How Air Can Lead to Error

So how can we do this better? I'll give you my answer by way of an example. Let's suppose there's a suggestion on the table to install air conditioning in the common house. Side A is in favor of this, and Side B opposes it. Side A is grounding their position on quality of life of members, who have trouble functioning in the community's hot and humid climate during the summer months. In order to make full use of the common house—a major community asset—they favor this upgrade (something the community couldn't afford in initial construction). Side B is concerned about cost (both the initial outlay and the higher utility bills) as well as the environmental impact.

In summary, Side A is thinking about community values Q (quality of life of members) and F (making full use of common assets). Side B is thinking about community values A (affordability) and E (environmental impact).

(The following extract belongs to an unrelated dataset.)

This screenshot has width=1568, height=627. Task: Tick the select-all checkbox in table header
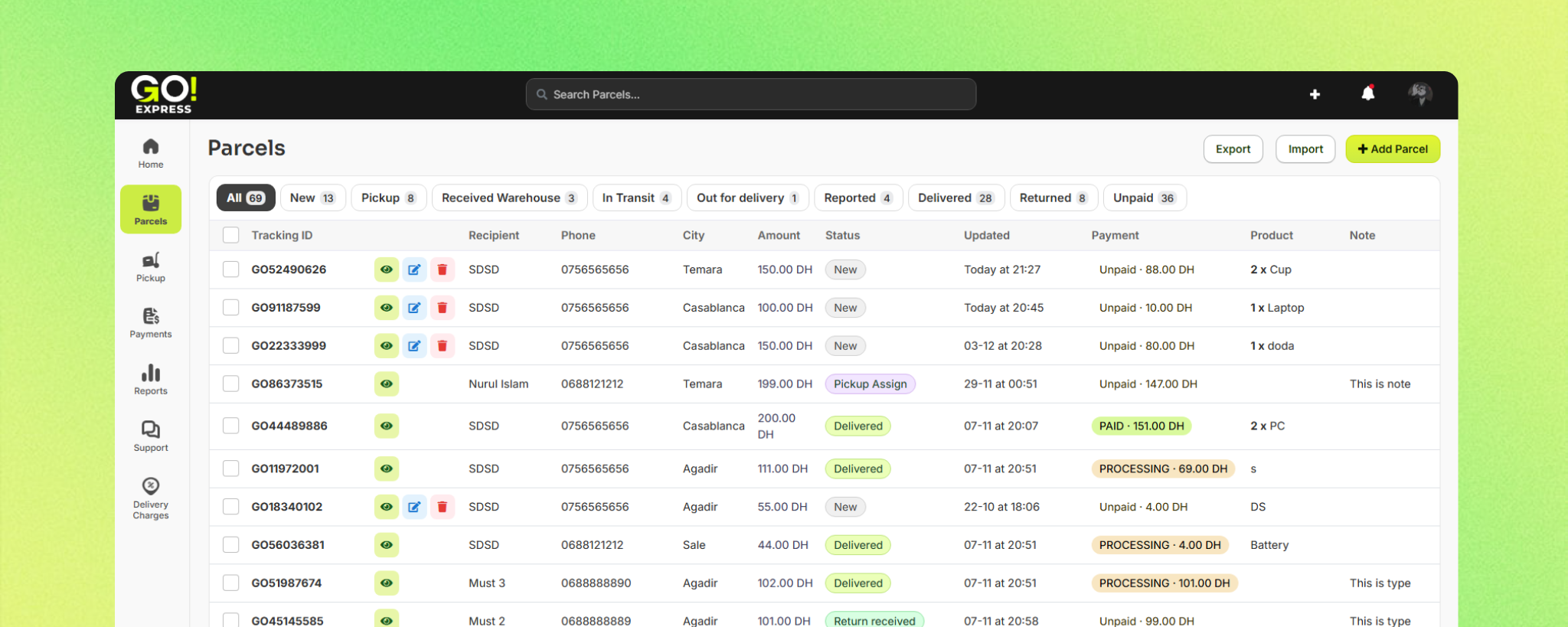[230, 235]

If the conversation remains focused on installing air conditioning, it becomes a tug-of-war dynamic, with a winner and loser. In my experience these conversations tend to be exhausting and unsatisfying, yet follow naturally from our conditioning.

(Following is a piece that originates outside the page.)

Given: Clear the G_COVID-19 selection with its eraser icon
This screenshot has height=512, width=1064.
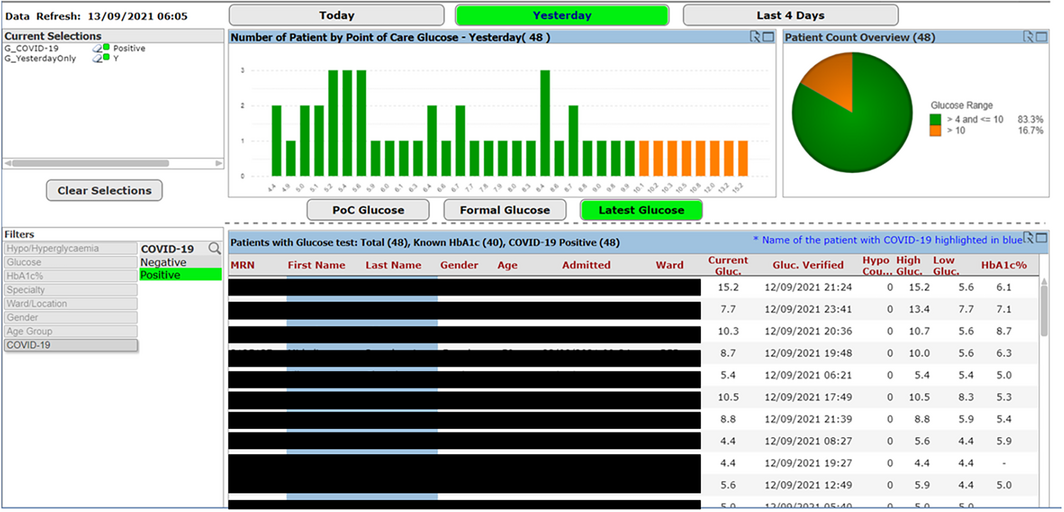Looking at the screenshot, I should pyautogui.click(x=98, y=48).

When facilitating the consideration, it is often helpful to ask everyone to step back for a moment from debating air conditioning—a particular solution—to examine the interests that inform the prospectives: Q, F, A, and E. Typically, it isn't difficult to establish that each side is thinking about what's best for the group—they're just emphasizing different values. More, Side A is pro-Q and Pro-F, but miscast as anti-A or anti-E. Similar, Side B is pro-A and pro-E, but not anti-Q or anti-F. Getting everyone to recognize this is deescalating.

This is important for two reasons:

a) It establishes that there is no high moral ground, and no one is being selfish. So let go of that (and the tendency to respond from righteousness).

b) There is no benefit in lamenting that the group isn't all of one mind at the outset. That's normal. The conversation that you want to have—the one that's constructive—is not about air conditioning. You want to discuss how best to balance values Q, F, A, and E, all of which are now known to be in play on the issue of the common house being too uncomfortable for some members to use in the summer months. The solution that emerges may involve air conditioning, or it may not.

There is much more wiggle room in that conversation than there is in a battle over air conditioning.

At root here is understanding that it doesn't benefit the group when people try to control the story. It works far better when you simply expect there to be different stories, and accept with grace the need to hear them all and to balance how the group's common interests intersect in this instance. That is the righteous work.

Out of One, Many

Working backwards from our national motto, e pluribus unum (out of many, one) I'm advocating for the problem solving potential of seeing that there are generally many pathways forward and it is enormously liberating and constructive to start with the assumption that different people will frequently see an issue in different ways and that that's a cooperative group's strength, rather than a consternation. To get there, the group needs to accept the basic premise that it is often a trap to presume there is one correct prospective and that that will be the survivor of rigorous debate.